Goal of the exercise
Read the data below line by line and copy each one with "informasjon" in it.

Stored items
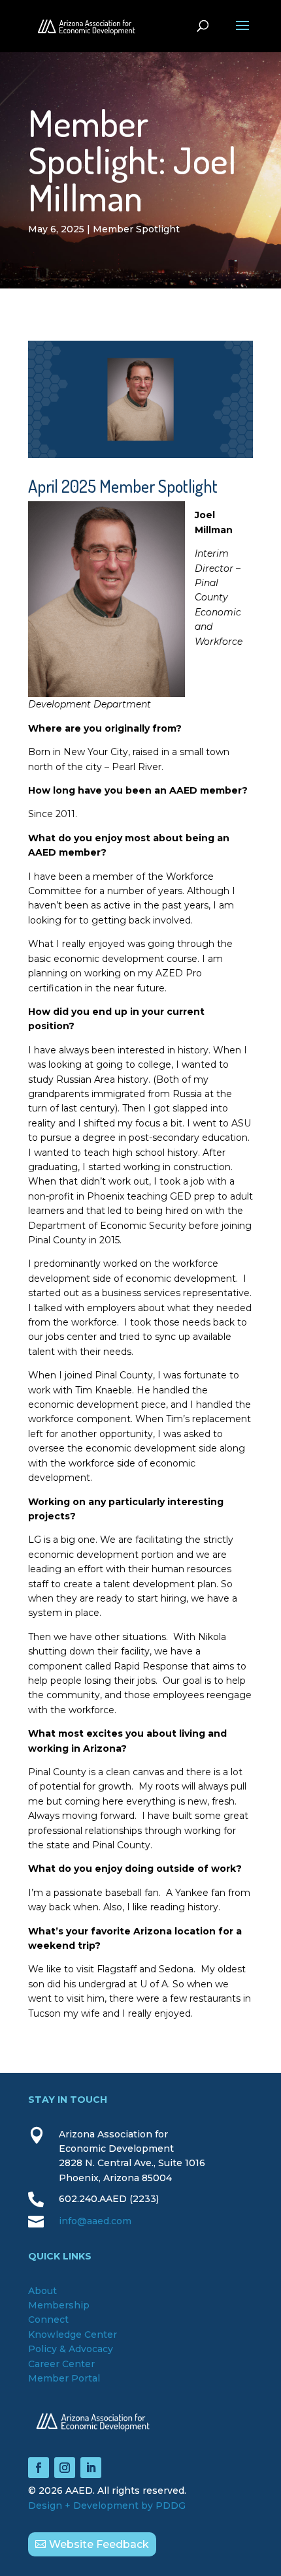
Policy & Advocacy (70, 2349)
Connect (48, 2319)
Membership (59, 2305)
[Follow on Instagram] (64, 2467)
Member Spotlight (136, 229)
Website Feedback (99, 2544)
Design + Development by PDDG (107, 2505)
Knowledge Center (72, 2334)
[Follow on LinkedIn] (90, 2467)
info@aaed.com (95, 2221)
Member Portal (64, 2378)
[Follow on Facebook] (38, 2467)
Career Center (61, 2364)
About (42, 2291)
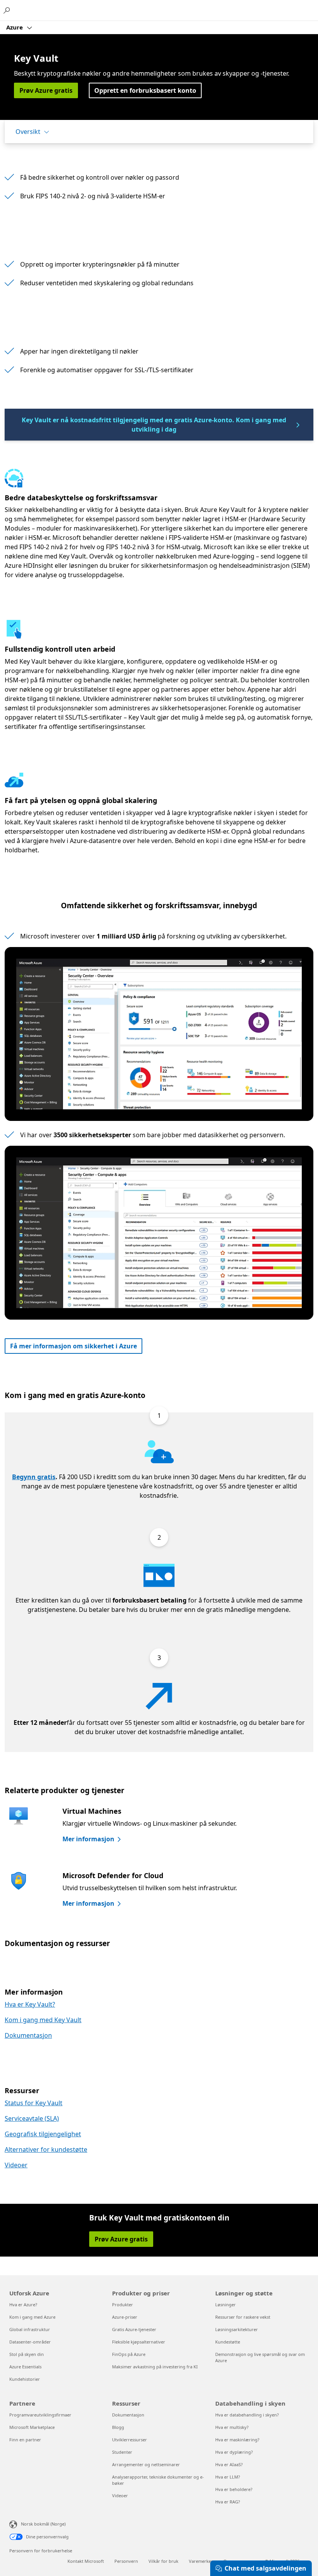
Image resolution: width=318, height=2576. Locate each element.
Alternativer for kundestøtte (46, 2149)
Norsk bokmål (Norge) (43, 2524)
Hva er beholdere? (233, 2489)
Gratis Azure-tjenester (134, 2329)
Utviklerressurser (129, 2439)
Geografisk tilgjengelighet (43, 2134)
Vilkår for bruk (163, 2561)
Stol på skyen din (26, 2354)
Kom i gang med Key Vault (43, 2020)
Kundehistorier (24, 2379)
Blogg (118, 2427)
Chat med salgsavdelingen (265, 2568)
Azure (15, 27)
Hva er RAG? (227, 2502)
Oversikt (28, 131)
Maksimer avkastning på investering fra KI (155, 2367)
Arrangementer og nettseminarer (146, 2464)
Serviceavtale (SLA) (32, 2118)
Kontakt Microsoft (85, 2561)
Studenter (122, 2452)
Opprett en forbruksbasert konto (145, 90)
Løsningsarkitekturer (236, 2329)
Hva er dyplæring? (234, 2452)
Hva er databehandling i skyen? (247, 2415)
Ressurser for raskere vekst (242, 2317)
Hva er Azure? (23, 2304)
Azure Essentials (25, 2367)
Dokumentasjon (28, 2035)
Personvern (126, 2561)
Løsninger (225, 2304)
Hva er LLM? (227, 2477)
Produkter (122, 2304)
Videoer (16, 2165)
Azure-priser (124, 2317)
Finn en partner (25, 2439)
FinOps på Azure (128, 2354)
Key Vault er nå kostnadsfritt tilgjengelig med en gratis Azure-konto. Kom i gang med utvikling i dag (154, 425)
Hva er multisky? (232, 2427)
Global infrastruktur (29, 2329)
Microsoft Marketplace (32, 2427)
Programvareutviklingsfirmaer (40, 2415)
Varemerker (201, 2561)
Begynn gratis (33, 1477)
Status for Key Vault (33, 2103)
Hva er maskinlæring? (237, 2439)
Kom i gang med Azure (32, 2317)
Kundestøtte (227, 2342)
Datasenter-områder (30, 2342)
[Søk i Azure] (7, 10)
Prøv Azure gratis (46, 90)
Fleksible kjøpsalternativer (138, 2342)
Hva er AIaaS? (229, 2464)
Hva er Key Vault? (30, 2004)
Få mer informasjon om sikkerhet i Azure (73, 1346)
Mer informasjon (88, 1839)
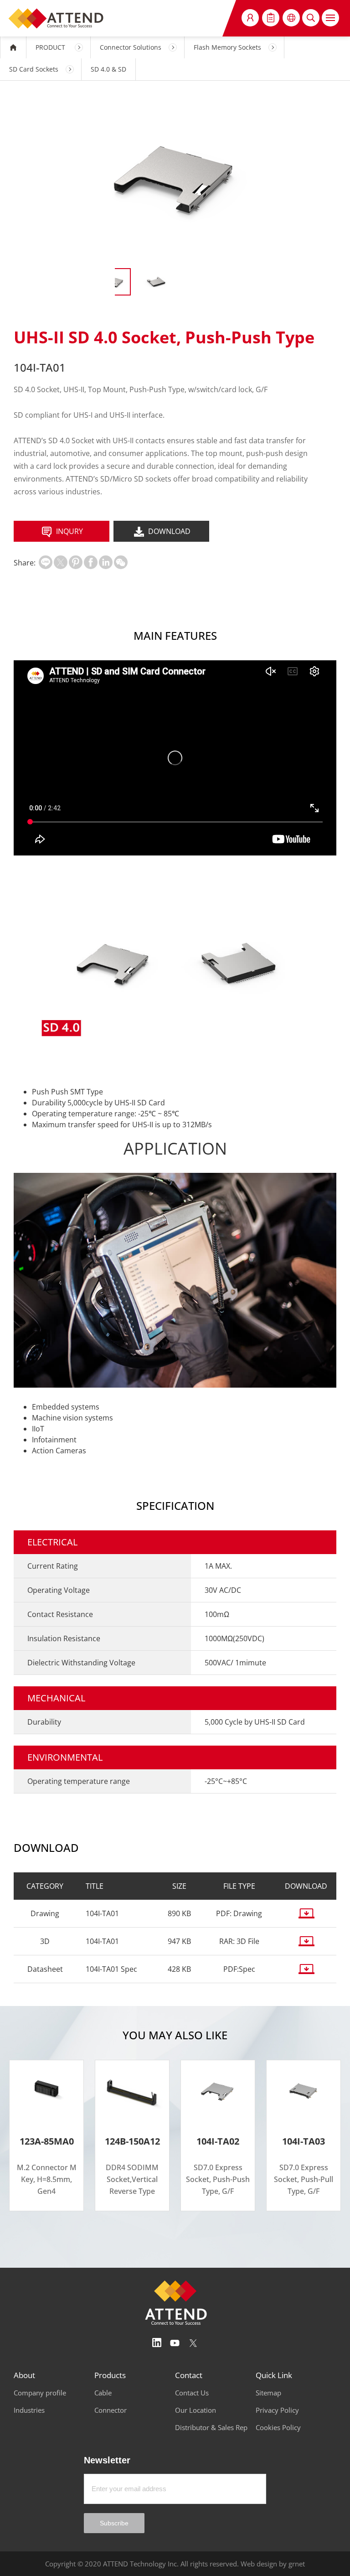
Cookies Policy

Solution to this exercise
Få mer informasjon om sikkerhet i Azure (73, 1346)
Mer informasjon (88, 1839)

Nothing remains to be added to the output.